Not silly at all!! Your love for him is never ending, I feel the same way for my Lars ! So Happy Birthday Guy !!!! And in his honor I will get up and have a cookie with my Tarra and Niko !


----------



## Mary Beth (Apr 17, 2010)

Happy Birthday Guy! It is so right to honor your memory on your special day.


----------



## Jenny720 (Nov 21, 2014)

So handsome- they have big birthday parties in heaven!!! Happy birthday guy!!!!


----------



## kelbonc (Aug 25, 2014)

Its never silly to remember an old friend!! Very nice photo of your handsome boy!! 

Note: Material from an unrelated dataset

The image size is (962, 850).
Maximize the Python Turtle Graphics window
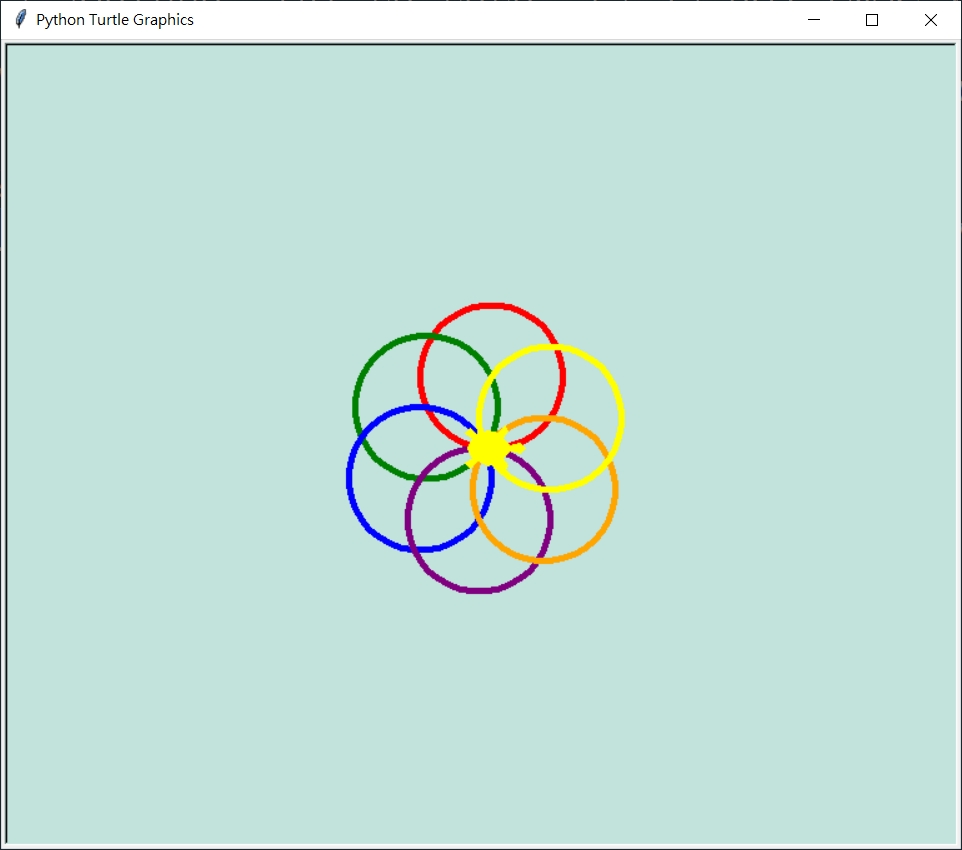[x=872, y=20]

Wishing you a very Happy Heavenly Birthday Guy!!


----------



## RZZNSTR (Jan 24, 2015)

Again, thanks all! The photo I titled "The look" all business!


----------



## Daisy&Lucky's Mom (Apr 24, 2011)

I understand . Happy Birthday Guy.


----------



## Loneforce (Feb 12, 2012)

Happy Birthday Guy!


----------



## RZZNSTR (Jan 24, 2015)

Thanks again!


----------